» **Objective**
Name each distinct user who posts in the forum thread about LED snowblower lighting below.

# LED lighting?? When?



## Cory S

I just purchased a new 2013 Husqvarna 12527HV snowblower from my local dealer. It does not have an LED headlight, but the standard incandescent light. In fact, all the models on the floor had incandescent lighting. Yet, the Husqvarna manual states all models from 2012/2013 come with LED lighting standard.

Anyone know why there's model out there without the LED lighting??


----------



## rhenning

LEDs are polarity sensitive and work only on DC electricity. If your blower doesn't have a battery and DC charging system with voltage regulator on it that is the reason why. The 110 volt electric and rope start engine use a cheaper charging sytem for lights. That system produces AC electricity that will only work with incandescent lighting. Roger


----------



## darcy32171

Yesterday I stopped at a dealer and all the ones on the floor had LED and no battery tray on the machine. The one you bought, it wouldn`t have been a brand new old model?


----------



## Cory S

Come to find out, the models on the floor were leftover 2012 models!! I got a little discount, with free delivery also. The LED would have been a neat option, but I guess it doesn't make or break the sale. Got the 12527HV for $999.00 Can't complain.


----------



## superedge88

http://www.snowblowerforum.com/foru...rading-your-snowblower-lights-led-lights.html
Easily change the lightning to some awesome bright LED lighting!


----------



## Cory S

superedge88 said:


> http://www.snowblowerforum.com/foru...rading-your-snowblower-lights-led-lights.html
> Easily change the lightning to some awesome bright LED lighting!


Yeah, I saw the sticky on that. Pretty easy. I do have great lighting outdoors at my home, so the standard lighting will work fine for now. Now MAYBE if I could get a hold of the complete LED housing right from Husqvarna, and make it look OEM, that would be sweet. (If the cost is reasonable obviously)


----------



## superedge88

rhenning said:


> LEDs are polarity sensitive and work only on DC electricity. If your blower doesn't have a battery and DC charging system with voltage regulator on it that is the reason why. The 110 volt electric and rope start engine use a cheaper charging sytem for lights. That system produces AC electricity that will only work with incandescent lighting. Roger


The LED lights they are now putting on the newer husqvarnas probably just have a bridge rectifier built into the light.

If I had to guess I bet that if you bought the new LED replacement light from Husqvarna I bet it would work, but it's just a guess.

I'd just scrap the dim halogen and mount a couple of 9 watt LED's, one on either side of the console, and wire them up on a bridge rectifier and call it a day.


----------



## darcy32171

Up here in Canada when I was at the dealer that had the Husqvarna blower, I asked about just the light. He said it was ballparked at around $80. Maybe cheaper for you folks down south.


----------

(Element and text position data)
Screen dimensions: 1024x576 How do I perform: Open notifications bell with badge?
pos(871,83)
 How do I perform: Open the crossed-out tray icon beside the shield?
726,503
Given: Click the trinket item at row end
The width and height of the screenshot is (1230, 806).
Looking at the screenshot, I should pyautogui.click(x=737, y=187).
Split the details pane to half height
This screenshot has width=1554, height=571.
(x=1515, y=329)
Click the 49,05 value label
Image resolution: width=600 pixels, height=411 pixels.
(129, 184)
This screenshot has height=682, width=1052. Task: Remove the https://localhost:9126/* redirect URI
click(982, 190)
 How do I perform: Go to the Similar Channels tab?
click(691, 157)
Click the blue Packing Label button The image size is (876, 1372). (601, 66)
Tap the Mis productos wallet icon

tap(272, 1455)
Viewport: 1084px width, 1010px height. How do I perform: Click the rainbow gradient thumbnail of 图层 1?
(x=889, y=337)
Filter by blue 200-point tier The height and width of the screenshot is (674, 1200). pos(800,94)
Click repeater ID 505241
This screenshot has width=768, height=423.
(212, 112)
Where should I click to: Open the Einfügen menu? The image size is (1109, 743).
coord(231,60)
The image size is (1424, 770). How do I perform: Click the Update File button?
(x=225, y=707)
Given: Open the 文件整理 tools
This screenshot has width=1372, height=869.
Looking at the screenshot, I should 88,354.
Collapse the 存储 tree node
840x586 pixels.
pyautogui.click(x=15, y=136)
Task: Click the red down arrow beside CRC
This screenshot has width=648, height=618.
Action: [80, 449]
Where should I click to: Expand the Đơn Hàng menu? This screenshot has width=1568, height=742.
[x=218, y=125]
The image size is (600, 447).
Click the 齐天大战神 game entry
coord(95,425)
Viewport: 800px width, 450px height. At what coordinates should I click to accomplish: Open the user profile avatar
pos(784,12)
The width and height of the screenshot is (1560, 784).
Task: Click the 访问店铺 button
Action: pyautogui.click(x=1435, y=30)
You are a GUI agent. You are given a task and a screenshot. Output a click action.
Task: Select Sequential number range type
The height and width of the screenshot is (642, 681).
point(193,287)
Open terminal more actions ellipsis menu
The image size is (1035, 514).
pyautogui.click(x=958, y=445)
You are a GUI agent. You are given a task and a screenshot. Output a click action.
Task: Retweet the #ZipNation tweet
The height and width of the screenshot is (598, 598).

» **Solution below**
Cory S, rhenning, darcy32171, superedge88